A distribution enclosure is constructed at each distribution site, see Fig 1.


Distribution day

Pre-position supplies

Sufficient commodities for the distribution are pre-positioned in the distribution enclosure the day before distribution. The quantities are based on prior calculations considering number of beneficiaries to be served and the ration agreed upon. Up to 5% extra commodities should be pre-positioned to allow for damages and short-weight.

Inform the beneficiaries

A signboard is posted, in advance, outside each distribution point advising the quantities of commodities to be received according to family size. The PA system should also announce this.

The beneficiaries assign a representative within each group who, on the day of distribution, collects the cards of all HOF within the group.

The group representative collects the commodities

The group representative goes to the counter corresponding to her family size. A checker retrieves the cards and verifies them against her list. Cards are punched and the group representative signs for receipt against her name on the list.

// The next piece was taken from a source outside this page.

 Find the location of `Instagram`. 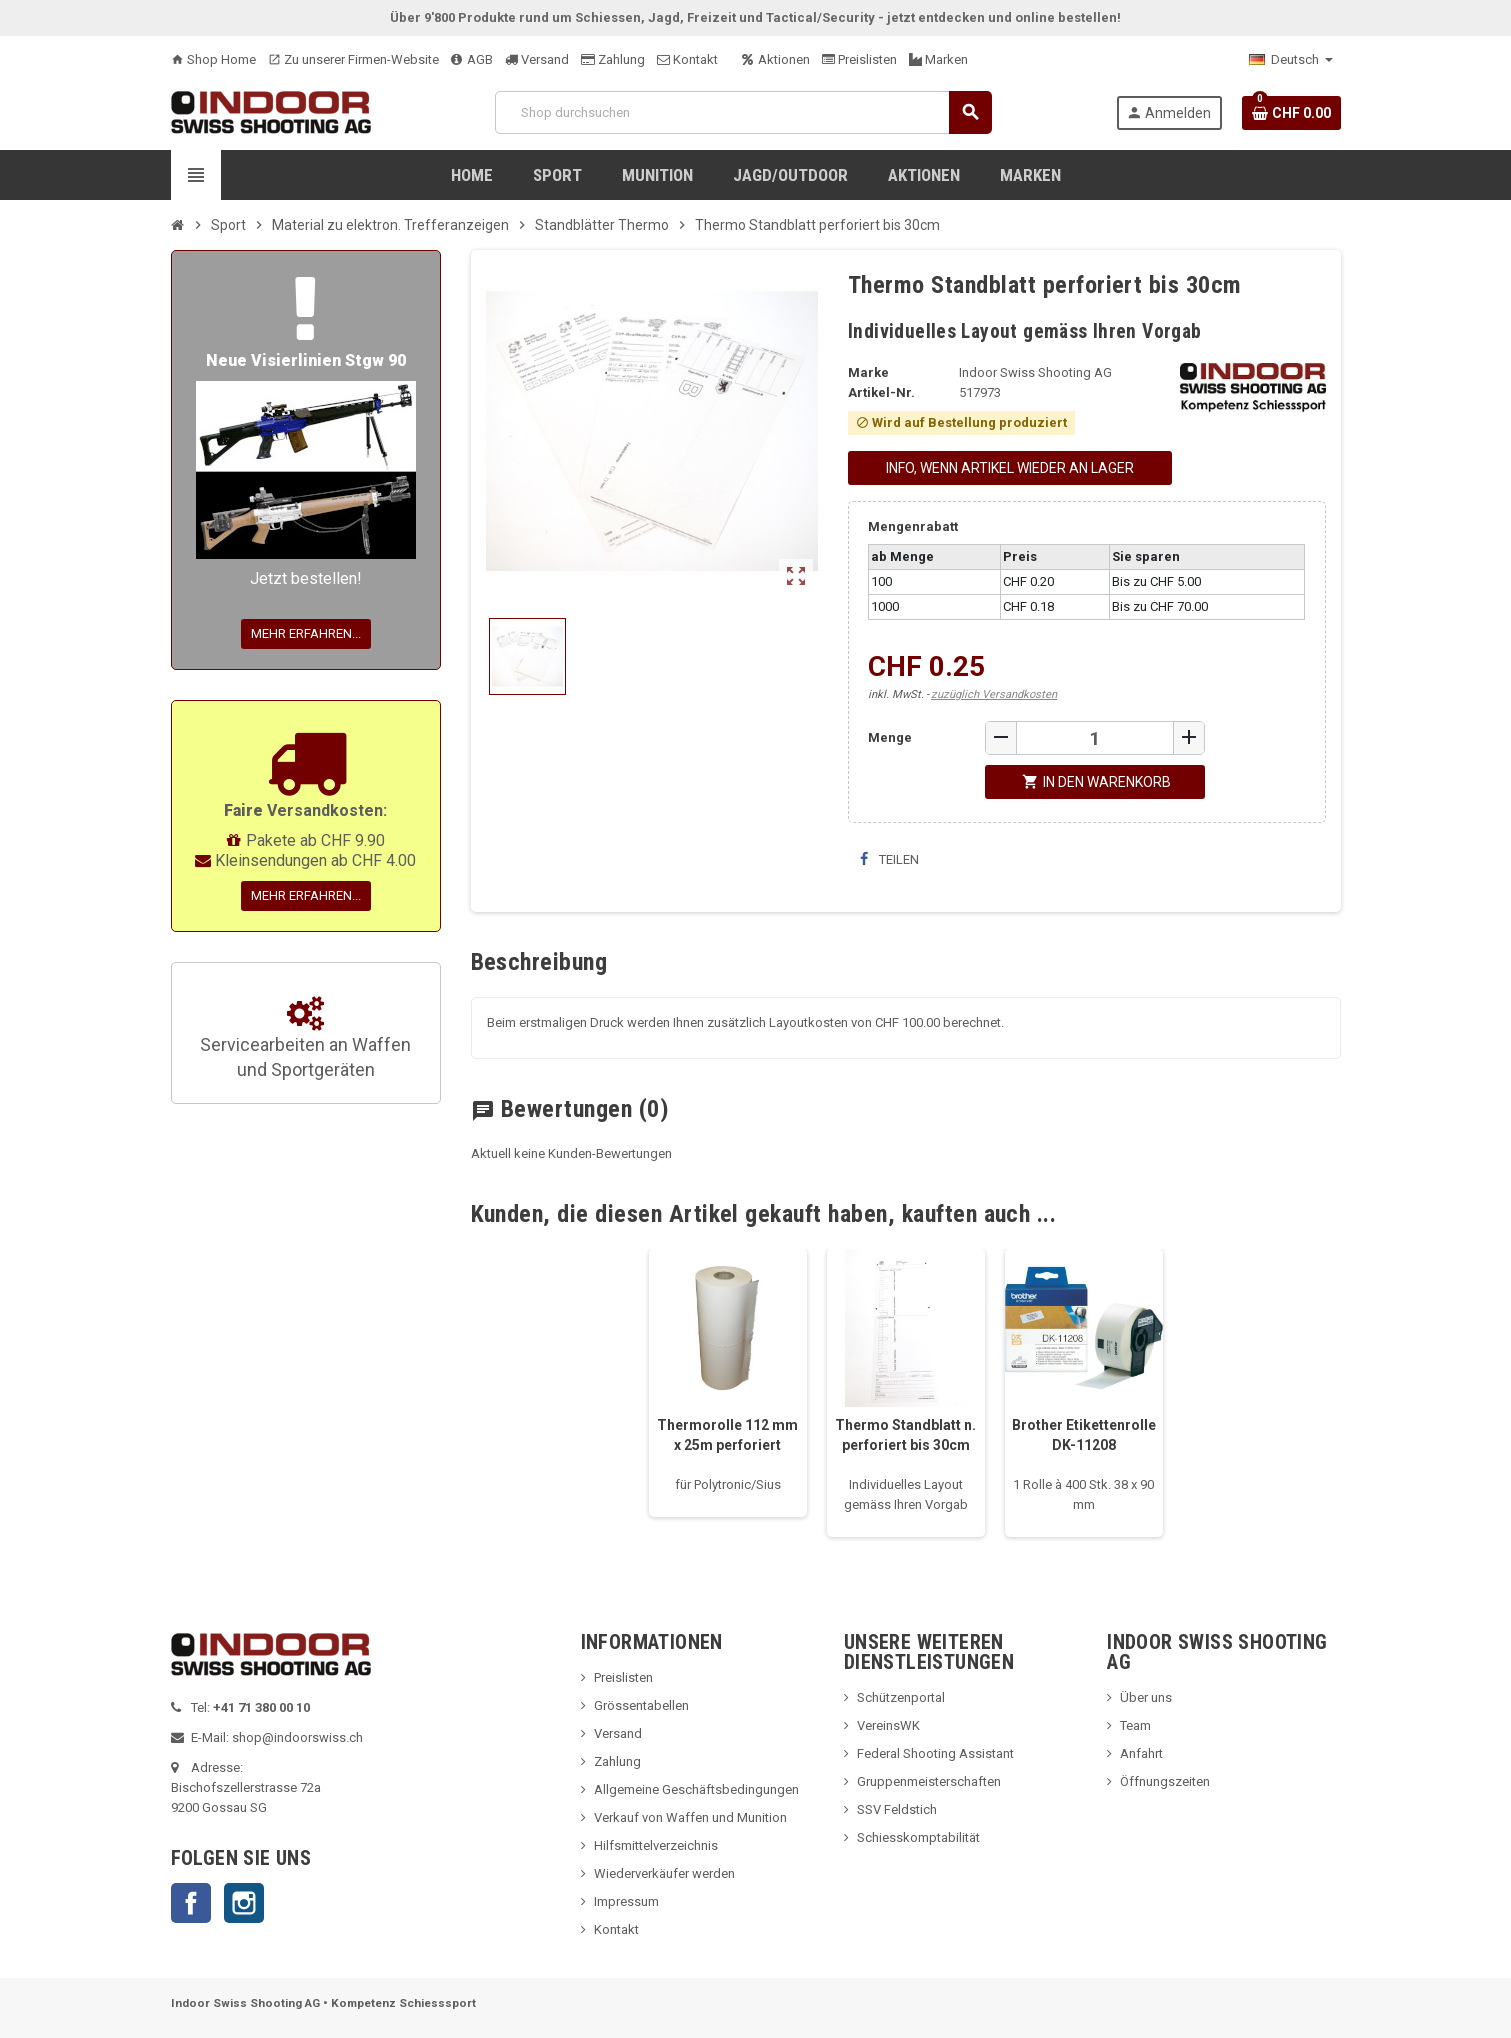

The commodities are handed over to the group representative who, together with some assistants from her group, carries them to the distribution area where all the HOF of the group are waiting.

Each group member receives the same quantity

The actual handing over of the commodities to the HOF takes place with the participation of all group members. The principle is that every group member (HOF) has to receive the same quantity, since all the families are of the same size. This puts the responsibility for fair distribution in the hands of the refugees themselves. The division of the commodities should take place in full view of the family heads so that all can see that everyone receives the same amount.

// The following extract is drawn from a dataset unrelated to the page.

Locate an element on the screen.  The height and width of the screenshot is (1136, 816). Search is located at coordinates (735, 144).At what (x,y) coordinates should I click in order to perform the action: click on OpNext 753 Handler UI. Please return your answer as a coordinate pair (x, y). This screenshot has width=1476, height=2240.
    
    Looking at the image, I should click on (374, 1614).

While the distribution within the group is going on, monitoring is done by the staff of the implementing agency. This distribution system also allows for on-site food basket monitoring.


Have more distribution points for those family size groups which are most frequent (e.g. groups 3 and 4). However, distribute to one family size at a time.

Have one combined counter for family size groups that are less frequent (e.g. combine size 9 and 10)

In cases where distribution takes place over several days, designate particular group sizes for particular days, e.g. mix groups of frequent family size with groups of less frequent size: e.g. day one: family size 2 and 5, and so on.

2. Distribution to groups containing different family size

Sometimes it may be difficult to organise the families into groups of the same family size. Same family size groups do not follow normal social groupings and there may be resistance from refugees to joining with other families of the same size who are strangers to them. It may be easier to form groups of families from pre-existing structures following the administrative or social organization coming from the refugee country of origin. This can allow the refugee community to maintain security and social aggregation. People from the same place in the country of origin will know each other and be able to self-monitor the distribution and prevent ‘infiltrators’ from joining the group. Prior to complete registration, it is faster to organise than by same family size.

Experience shows, however, that distribution to groups of the same family size has more advantages in the long run.